Manganese Deficiency In Winter Wheat Is Showing Up In Eastern Wisconsin

Carrie Laboski, Professor and Extension Soil Fertility/Nutrient Management Specialist, UW-Madison

The extended cool and wet spring appears to be causing manganese (Mn) deficiency in winter wheat in some fields in Eastern Wisconsin. Wheat has a high relative need for Mn, similar to soybean, but deficiency is not often observed in Wisconsin. The deficiency manifests as lighter colored lines parallel to the leaf margins and may have some necrotic spots. It is unlikely that an entire field will be uniformly deficient.


Mn deficient winter wheat field. Photo credits: Troy Christenson

Manganese deficiency is usually associated with neutral to high pH soils that are also high in organic matter. Soil tests for Mn are not accurate if soil organic matter levels are greater than 6.0%; in these soils Mn availability is considered low if soil pH is greater than 6.9. On soils with organic matter content less than or equal to 6.0%, Mn is considered low when soil test values are less than 11 ppm. Tissue testing can be used to confirm deficiency. Sample the newest fully developed leaf from 50 plants prior to heading. Manganese is considered sufficient if the tissue concentration is 25 to 100 ppm.

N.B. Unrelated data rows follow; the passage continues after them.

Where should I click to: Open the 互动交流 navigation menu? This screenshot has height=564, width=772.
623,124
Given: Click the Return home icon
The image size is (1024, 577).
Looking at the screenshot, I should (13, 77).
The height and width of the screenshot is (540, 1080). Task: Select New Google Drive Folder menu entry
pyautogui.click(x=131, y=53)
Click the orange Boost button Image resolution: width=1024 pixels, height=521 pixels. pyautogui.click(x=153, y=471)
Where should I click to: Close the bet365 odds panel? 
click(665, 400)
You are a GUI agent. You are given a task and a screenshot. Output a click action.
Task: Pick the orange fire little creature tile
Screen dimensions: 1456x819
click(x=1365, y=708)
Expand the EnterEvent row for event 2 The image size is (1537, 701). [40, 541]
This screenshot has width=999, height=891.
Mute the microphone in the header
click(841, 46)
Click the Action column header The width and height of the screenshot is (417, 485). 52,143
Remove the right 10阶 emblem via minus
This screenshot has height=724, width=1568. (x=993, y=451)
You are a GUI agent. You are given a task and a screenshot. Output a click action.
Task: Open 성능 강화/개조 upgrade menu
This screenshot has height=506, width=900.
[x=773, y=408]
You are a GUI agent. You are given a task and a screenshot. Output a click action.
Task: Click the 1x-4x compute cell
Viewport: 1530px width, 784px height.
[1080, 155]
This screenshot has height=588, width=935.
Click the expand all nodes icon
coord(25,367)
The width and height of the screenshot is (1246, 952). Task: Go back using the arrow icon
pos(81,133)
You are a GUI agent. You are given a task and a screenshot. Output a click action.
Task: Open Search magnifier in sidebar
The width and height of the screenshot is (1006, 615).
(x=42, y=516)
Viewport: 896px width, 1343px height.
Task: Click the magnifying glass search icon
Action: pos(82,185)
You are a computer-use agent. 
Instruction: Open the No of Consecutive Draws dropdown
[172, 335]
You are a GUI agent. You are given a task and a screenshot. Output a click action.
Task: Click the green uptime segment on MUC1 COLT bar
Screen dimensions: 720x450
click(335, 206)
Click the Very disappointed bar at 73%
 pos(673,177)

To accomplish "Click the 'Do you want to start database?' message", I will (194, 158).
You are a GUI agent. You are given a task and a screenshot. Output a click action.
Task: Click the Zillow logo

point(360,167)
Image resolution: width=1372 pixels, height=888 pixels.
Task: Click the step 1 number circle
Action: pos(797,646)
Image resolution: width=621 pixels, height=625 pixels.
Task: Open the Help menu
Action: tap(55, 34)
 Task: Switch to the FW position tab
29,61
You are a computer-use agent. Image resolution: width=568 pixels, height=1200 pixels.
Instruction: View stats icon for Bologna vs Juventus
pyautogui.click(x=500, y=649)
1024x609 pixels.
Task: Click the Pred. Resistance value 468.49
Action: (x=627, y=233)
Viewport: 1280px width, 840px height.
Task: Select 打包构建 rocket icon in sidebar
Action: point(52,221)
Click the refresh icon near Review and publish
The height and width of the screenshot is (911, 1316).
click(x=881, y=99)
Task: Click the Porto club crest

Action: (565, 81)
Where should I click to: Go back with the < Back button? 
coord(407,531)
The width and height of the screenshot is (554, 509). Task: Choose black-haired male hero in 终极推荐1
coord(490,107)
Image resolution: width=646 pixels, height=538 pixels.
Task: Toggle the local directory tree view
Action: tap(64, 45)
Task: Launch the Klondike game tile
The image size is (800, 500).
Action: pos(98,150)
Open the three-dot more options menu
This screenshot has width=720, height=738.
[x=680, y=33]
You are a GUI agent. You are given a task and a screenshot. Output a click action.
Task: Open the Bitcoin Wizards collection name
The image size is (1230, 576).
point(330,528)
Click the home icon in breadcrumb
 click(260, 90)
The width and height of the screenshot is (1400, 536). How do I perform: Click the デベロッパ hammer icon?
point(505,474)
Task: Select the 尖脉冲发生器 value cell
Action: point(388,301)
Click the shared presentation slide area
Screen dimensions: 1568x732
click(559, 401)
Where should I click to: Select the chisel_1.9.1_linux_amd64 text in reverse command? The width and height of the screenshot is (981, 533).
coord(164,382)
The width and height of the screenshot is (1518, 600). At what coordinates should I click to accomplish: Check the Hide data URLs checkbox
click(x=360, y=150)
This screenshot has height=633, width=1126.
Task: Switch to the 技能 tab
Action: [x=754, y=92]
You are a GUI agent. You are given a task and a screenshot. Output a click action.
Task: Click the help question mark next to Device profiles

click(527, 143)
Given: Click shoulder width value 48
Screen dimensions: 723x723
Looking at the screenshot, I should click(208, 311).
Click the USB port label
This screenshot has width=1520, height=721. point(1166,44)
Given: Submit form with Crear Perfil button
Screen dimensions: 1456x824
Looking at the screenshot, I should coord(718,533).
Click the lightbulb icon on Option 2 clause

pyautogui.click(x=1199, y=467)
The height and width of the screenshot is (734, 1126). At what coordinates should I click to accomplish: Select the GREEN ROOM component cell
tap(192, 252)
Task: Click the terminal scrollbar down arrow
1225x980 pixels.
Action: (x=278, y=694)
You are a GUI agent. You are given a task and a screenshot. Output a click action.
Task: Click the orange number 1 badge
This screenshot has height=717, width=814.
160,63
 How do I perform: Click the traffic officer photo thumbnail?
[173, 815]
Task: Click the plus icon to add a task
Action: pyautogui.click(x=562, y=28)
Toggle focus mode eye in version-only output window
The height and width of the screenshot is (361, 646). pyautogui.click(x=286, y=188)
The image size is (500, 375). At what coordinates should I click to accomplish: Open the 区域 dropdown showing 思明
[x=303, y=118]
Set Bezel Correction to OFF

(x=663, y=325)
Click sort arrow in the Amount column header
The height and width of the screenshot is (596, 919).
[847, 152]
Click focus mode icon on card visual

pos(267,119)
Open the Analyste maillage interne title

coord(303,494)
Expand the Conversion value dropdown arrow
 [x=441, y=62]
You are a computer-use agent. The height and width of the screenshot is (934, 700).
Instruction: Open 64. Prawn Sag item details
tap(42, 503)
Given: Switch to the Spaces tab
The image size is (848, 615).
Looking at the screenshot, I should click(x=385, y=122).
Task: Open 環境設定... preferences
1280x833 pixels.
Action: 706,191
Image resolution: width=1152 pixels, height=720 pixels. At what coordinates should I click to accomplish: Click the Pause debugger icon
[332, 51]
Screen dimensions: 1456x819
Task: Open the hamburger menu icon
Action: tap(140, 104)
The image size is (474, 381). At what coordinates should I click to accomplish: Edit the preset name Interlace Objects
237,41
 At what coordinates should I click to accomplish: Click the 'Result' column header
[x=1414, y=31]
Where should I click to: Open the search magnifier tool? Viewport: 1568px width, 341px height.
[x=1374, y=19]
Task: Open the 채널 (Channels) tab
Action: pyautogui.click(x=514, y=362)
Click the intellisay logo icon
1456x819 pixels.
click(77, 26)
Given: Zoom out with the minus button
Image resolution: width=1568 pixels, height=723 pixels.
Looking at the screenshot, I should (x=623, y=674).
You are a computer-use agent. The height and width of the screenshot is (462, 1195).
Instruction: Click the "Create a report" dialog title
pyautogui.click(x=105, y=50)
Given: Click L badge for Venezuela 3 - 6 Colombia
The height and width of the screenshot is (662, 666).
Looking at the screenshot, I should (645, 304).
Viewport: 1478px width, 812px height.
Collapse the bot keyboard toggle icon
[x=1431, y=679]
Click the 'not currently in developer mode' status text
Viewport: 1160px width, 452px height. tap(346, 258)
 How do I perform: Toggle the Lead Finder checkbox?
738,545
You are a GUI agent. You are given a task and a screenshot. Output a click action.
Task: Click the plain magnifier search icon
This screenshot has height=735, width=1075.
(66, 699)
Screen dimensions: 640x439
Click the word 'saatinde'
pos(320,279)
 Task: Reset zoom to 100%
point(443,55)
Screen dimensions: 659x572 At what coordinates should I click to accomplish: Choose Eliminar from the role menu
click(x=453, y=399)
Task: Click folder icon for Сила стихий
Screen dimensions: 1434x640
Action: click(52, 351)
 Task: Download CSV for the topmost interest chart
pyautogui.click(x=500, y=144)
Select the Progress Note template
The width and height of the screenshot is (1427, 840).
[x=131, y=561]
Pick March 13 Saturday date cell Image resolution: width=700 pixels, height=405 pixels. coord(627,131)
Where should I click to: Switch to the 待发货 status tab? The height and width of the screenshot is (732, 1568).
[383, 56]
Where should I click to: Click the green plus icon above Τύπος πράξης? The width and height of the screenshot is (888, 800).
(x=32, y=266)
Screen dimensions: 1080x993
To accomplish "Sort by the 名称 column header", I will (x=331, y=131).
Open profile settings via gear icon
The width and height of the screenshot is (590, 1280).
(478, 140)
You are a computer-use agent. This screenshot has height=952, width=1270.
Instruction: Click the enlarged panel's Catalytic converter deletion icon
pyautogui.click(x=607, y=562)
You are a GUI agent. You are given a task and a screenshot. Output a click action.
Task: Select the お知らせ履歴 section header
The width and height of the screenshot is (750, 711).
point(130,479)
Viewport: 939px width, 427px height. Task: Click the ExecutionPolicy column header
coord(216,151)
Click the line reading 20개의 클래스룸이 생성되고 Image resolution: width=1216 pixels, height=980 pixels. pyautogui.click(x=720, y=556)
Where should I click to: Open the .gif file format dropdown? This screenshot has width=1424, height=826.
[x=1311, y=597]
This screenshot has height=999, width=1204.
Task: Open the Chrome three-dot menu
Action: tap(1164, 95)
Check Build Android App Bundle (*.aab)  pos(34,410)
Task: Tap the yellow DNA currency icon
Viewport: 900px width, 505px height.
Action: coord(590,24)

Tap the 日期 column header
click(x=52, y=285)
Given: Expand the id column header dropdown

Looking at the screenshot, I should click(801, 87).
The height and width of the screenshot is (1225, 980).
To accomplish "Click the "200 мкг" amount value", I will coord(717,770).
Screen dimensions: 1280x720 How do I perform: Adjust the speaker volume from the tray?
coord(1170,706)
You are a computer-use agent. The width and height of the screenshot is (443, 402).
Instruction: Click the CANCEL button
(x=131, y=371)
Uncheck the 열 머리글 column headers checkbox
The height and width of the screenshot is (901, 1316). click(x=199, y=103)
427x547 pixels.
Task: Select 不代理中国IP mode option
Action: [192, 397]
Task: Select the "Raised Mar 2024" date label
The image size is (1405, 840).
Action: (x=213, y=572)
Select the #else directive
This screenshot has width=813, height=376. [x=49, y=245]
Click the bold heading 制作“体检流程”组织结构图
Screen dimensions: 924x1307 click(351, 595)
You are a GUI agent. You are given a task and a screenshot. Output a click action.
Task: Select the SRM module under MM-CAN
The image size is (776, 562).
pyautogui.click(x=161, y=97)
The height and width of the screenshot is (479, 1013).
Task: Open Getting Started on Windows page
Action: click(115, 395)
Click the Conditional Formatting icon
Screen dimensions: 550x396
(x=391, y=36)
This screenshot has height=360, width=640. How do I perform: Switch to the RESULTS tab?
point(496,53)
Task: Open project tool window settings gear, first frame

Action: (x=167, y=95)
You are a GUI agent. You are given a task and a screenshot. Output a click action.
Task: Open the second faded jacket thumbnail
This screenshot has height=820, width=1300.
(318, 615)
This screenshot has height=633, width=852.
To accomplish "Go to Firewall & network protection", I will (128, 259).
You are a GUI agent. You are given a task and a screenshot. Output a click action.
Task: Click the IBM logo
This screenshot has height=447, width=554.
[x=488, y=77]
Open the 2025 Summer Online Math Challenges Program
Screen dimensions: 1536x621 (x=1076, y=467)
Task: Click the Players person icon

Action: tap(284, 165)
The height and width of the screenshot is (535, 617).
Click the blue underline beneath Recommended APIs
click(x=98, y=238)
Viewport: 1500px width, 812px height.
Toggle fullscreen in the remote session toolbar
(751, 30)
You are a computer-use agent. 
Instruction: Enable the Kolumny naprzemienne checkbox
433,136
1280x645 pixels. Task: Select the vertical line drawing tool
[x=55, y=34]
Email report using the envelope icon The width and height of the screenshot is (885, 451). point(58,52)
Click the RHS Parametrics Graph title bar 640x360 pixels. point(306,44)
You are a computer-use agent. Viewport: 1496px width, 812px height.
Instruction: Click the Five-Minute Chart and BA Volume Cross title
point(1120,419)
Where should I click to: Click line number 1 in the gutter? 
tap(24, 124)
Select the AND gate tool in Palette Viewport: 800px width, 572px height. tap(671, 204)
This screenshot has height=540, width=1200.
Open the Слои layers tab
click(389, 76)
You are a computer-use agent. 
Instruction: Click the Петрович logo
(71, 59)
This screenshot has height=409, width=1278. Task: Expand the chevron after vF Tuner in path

Mn deficient winter wheat. Photo credits: Troy Christenson

In the photos, the wheat is being grown on a Sebewa silt loam which is poorly to very poorly drained. In fall 2016, this field tested 6.7% organic matter (with a range of 3.7 to 10.8%) and pH of 7.8 (range 7.6 to 8.2). Because the organic matter is over 6.0%, and pH is greater than 6.9, the availability of soil Mn is considered low and Mn deficiency in soybean and wheat might be expected. However, the grower has not had issues with Mn deficiency in this field in the past, which suggests the wet fall and extended cool and wet spring may be causing low availability of Mn. The Mn level in the tissue was 6.1 ppm, which is substantially below the sufficient range of 25 to 100 ppm. Wheat grown on another field on this farm was showing similar deficiency symptoms and was growing on a well-drained Sisson fine sandy loam with a soil organic matter of 3.6 % and pH of 7.6. While Mn was not tested on this soil, the deficiency symptoms indicate that Mn availability was low.

If you suspect Mn deficiency, take plant tissue and soil samples to confirm the diagnosis. A foliar application of 1.25 lb Mn/a in a sulfate form or 0.2 lb Mn/a in a chelate form will likely increase yield. If the deficiency is severe, multiple applications at 7 day intervals may be needed to remedy the deficiency. Consider leaving a couple of strips untreated to evaluate the efficacy of the foliar application.